Kahil Gibran’s masterpiece, The Prophet, is a book that draws me back every few weeks. It is a poetic work of philosophy, much like another of my favorites, Ecclesiastes, in the Old Testament. The book is structured as a series of requests asked of the prophet by the people of the city when they learn that he is leaving to return to his homeland.
Almustafa, the prophet, has been waiting twelve years for a ship to come for him, and the people have come to respect his wisdom. Knowing that he is about to leave them, they ask for guidance about birth, death and everything in between. One old man, an innkeeper, asks about eating and drinking. After saying that he wishes that one did not need to live off other creatures, the prophet explains that one should eat and drink reverently. Here is part of his answer:
‘….And when you crush an apple with your teeth, say to it in your heart,
“Your seeds shall live in my body,
And the buds of your tomorrow shall blossom in my heart,
And your fragrance shall be my breath,
And together we shall rejoice through all the seasons.”’
I was in college when I first encountered Gibran, but his reference to the fragrance of apples took me back to my childhood. I can still remember how wonderful our basement smelled after we stored the apples from our annual trip to Bayfield every fall.
There were a few farmsteads with an apple tree or two near Hayward, and my grandmother Hopp had a big crabapple tree that usually bore a good crop of “pickling crabs,” but the climate in northern Wisconsin then was not very hospitable to apple trees. That didn’t stop my mother from planting apple trees she ordered from various catalogs and magazine ads. Long after I had left home, she found a couple of varieties that gave her enough apples for a few pies and various other apple desserts.
I’m sure that she made apple bread, but this recipe is from James Beard’s Beard on Bread. I call it Jim’s Raw Apple Bread for two reasons. First, James Beard was Jim to his close friends. I cannot claim any right to such familiarity, but, second, I do know other men named Jim, and one of them supplied the apples for our apple bread this year.
I enjoy walking in New Richmond. Walking is good exercise, and it also provides one with a leisurely opportunity to see things that are not always apparent while hurrying through the city in a car or even on a bicycle. Some of my more interesting encounters have involved an eagle, deer (several does and one time a magnificent ten point buck) and a black bear.
On a walk a few years ago I noticed some beautiful apples on a tree overhanging an alley not far from our house. This year I gathered the courage to knock on the front door of house with the apples which looked prime for picking. When the householder answered the door I introduced myself and asked if he would mind if I picked a few of his apples. He told me to pick all I needed and said that he picked them mostly to take to his mother-in-law. “I fill a pie plate with apples and take it to her. In a few hours the plate comes back filled with a delicious apple pie.” He also told me his name was Jim.

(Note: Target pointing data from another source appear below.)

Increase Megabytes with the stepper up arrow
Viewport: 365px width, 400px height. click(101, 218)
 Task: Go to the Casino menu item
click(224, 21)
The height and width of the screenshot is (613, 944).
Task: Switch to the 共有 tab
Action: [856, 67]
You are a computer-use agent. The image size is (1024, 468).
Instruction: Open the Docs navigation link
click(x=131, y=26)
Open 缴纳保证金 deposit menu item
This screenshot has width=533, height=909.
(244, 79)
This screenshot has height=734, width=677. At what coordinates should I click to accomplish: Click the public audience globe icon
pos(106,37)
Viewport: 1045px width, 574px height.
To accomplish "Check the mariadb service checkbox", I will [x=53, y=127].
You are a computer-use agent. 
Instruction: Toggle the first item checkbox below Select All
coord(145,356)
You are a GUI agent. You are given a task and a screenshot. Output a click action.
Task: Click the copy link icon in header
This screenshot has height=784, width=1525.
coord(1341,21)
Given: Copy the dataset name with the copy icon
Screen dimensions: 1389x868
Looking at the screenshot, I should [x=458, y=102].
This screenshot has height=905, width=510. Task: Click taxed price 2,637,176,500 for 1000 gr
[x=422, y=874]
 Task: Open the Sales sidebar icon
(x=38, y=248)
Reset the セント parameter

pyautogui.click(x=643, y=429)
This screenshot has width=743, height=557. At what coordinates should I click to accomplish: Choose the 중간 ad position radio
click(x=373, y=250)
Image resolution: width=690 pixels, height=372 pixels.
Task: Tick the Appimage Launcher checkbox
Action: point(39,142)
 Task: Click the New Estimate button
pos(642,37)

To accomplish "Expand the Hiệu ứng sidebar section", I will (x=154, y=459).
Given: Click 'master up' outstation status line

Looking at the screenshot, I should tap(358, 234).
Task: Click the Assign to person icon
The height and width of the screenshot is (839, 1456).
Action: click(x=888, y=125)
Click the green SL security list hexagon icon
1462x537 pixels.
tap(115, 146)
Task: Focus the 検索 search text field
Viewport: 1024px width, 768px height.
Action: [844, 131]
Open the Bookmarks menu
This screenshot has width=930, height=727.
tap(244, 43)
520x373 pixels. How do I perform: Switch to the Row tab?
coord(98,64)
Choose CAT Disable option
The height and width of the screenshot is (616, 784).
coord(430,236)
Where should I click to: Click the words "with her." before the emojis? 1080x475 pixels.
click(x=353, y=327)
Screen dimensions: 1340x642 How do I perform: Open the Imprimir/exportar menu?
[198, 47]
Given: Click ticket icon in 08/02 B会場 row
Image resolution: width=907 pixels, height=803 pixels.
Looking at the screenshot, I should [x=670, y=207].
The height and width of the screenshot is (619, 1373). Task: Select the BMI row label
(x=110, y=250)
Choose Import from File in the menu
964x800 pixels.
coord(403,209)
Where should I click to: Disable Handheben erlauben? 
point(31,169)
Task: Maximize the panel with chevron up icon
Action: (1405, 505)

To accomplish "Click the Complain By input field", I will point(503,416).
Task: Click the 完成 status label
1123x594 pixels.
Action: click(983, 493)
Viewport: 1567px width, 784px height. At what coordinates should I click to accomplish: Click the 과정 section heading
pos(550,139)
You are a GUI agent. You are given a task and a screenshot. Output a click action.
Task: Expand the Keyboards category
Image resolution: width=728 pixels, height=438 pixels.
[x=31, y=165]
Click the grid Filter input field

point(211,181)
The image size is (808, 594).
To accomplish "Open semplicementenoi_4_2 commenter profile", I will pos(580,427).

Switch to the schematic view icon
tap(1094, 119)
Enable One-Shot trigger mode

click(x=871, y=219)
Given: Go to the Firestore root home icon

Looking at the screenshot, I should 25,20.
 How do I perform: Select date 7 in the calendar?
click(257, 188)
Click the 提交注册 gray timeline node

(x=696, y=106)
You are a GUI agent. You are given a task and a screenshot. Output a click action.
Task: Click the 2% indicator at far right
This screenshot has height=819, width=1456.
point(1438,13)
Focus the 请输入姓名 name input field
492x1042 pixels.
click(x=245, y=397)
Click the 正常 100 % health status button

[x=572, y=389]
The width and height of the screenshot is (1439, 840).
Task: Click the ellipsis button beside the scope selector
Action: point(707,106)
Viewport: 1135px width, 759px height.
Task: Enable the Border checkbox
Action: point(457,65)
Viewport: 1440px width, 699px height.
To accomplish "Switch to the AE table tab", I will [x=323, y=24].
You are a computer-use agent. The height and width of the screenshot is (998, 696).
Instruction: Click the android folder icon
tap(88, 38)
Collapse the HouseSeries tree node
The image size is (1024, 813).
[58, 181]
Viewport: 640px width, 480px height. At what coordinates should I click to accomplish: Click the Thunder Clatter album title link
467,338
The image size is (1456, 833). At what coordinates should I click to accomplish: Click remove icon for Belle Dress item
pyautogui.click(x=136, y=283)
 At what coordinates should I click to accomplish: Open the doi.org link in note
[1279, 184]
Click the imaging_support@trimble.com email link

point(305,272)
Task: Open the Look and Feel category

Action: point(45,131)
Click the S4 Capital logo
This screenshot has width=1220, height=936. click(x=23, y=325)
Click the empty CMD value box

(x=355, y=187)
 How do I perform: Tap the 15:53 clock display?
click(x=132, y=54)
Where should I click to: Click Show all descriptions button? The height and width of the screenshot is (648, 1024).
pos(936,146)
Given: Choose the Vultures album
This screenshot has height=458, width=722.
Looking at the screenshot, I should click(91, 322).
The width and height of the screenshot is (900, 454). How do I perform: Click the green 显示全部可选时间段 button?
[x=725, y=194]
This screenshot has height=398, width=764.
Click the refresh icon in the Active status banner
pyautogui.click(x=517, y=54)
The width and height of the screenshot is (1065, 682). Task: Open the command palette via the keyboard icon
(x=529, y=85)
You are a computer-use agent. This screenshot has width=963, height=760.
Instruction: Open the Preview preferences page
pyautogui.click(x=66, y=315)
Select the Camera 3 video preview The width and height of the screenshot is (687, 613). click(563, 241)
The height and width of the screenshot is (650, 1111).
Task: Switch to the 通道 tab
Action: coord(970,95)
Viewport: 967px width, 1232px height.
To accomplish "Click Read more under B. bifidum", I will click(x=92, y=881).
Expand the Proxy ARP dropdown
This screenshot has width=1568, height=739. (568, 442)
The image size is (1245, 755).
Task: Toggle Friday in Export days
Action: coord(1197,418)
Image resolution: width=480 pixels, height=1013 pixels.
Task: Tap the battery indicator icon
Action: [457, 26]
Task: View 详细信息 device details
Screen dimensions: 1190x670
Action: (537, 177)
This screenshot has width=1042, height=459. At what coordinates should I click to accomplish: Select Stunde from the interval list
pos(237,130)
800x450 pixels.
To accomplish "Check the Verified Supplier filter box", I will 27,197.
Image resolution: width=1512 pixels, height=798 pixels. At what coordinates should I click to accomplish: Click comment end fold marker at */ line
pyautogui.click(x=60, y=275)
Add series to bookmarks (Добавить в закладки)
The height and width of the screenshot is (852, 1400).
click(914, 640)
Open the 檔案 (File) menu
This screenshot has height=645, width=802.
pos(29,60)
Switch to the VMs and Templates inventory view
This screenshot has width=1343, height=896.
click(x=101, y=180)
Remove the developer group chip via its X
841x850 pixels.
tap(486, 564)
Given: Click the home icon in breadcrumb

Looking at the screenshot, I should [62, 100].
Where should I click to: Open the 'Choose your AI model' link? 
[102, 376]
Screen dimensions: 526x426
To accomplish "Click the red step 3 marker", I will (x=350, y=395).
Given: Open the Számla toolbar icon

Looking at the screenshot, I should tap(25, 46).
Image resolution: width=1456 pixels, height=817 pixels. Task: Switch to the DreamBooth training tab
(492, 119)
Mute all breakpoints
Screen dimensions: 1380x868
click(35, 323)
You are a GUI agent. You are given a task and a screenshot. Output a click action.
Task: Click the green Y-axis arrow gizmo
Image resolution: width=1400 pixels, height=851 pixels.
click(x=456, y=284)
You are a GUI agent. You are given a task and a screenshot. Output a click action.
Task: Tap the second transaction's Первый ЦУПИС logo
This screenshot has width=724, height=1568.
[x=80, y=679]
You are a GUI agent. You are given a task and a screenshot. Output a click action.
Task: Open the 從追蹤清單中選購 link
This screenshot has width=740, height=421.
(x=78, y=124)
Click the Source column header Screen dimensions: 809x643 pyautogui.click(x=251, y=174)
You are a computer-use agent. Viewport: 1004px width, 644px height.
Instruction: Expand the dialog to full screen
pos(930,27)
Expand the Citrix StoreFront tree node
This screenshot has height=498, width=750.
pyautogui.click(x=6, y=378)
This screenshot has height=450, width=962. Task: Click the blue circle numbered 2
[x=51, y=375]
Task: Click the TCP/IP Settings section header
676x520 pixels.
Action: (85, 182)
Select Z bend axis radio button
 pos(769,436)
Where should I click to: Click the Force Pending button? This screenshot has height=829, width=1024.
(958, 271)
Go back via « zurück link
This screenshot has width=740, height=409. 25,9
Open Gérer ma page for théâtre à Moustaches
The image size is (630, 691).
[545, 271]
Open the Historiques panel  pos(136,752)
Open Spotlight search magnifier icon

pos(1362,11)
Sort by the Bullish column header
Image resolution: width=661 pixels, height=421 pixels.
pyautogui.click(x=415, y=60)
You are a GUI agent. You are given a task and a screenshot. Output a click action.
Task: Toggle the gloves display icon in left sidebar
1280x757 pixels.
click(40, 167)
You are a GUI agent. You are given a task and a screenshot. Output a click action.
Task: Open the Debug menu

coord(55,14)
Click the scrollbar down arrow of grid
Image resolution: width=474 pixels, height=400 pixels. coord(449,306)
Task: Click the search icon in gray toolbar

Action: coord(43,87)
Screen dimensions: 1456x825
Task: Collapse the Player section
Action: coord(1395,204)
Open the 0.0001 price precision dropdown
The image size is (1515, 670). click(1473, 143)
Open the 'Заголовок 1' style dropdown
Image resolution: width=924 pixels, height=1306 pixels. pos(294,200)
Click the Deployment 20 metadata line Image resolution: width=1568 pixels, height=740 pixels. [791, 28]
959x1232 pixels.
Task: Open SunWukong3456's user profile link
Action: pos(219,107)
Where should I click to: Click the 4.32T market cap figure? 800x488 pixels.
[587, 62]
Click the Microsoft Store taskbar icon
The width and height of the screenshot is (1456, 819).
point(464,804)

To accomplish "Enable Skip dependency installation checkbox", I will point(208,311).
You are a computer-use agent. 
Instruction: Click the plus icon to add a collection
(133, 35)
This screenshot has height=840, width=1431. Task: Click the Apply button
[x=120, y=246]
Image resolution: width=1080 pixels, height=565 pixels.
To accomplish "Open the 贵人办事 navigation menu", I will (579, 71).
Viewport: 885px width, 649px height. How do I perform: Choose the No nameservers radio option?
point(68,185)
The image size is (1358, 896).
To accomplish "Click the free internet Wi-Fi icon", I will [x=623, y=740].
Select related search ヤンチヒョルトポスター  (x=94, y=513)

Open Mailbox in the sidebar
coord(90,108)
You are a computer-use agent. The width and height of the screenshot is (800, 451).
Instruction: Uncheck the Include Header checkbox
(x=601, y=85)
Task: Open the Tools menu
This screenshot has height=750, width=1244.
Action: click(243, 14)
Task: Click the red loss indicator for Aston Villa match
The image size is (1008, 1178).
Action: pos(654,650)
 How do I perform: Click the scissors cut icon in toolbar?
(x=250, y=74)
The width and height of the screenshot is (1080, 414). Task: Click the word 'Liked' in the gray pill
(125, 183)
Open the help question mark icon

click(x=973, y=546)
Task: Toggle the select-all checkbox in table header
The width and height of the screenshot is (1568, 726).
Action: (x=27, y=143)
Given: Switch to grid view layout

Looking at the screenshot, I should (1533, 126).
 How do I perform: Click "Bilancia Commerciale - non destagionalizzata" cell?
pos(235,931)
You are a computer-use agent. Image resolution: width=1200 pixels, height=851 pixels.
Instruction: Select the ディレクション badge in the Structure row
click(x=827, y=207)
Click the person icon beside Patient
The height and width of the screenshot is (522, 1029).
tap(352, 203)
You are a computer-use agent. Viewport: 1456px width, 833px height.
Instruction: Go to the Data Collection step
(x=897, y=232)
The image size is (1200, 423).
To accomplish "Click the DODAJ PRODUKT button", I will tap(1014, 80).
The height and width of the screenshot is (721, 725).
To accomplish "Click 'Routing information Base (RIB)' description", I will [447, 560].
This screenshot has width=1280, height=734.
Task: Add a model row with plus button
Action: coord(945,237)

So here is the recipe for Jim’s Raw Apple Bread. It is particularly easy to make, since you don’t even peel the apples, and it’s not as sweet as some other apple breads. If you use nice red apples like the ones from Jim’s apple tree, you will end up with a particularly lovely bread to share with family and friends.
1/2 cup butter
1 cup granulated sugar
2 large eggs
2 cups all-purpose flour
1/2 tsp. salt
1/2 tsp. baking soda
1 tsp. baking powder
2 T buttermilk
1 cup coarsely chopped unpeeled apples
1/2 cup coarsely chopped walnuts
1 tsp. vanilla
An hour or so before you begin making this cake, bring a stick of butter to room temperature. While the butter is softening, you can wash and chop a cup of apples. Remove the seeds and cores, but leave the peels. You can also mix the salt, soda and baking powder with the flour while the butter softens.
Preheat the oven to 350º and grease a nine by five-inch loaf pan.
Cream the softened butter. Slowly cream in the sugar and then beat in the eggs. Sift about a third of the dry ingredients into the sugar mixture and beat well. Beat in a tablespoon of buttermilk, then another third of the flour, then the second tablespoon of buttermilk. Beat in the remainder of the flour followed by the vanilla. Fold in the apples and nuts.
Put the batter into the pan and bake on a center shelf for fifty to sixty minutes. Test for doneness at fifty minutes. A toothpick inserted near the center of the loaf will come out clean when the bread is done.
Let the bread cool in the pan for five or six minutes, then loosen it and carefully transfer the bread to a rack. Let it cool completely before slicing.
NOTES: If you don’t have any buttermilk in your refrigerator, you can substitute sour milk. To make it, put two scant tablespoons of milk in a cup and stir in a half teaspoon of vinegar or lemon juice. Let the mixture sit for a few minutes, then use it like the buttermilk.
James Beard says you can use either walnuts or pecans. We prefer walnuts for this bread.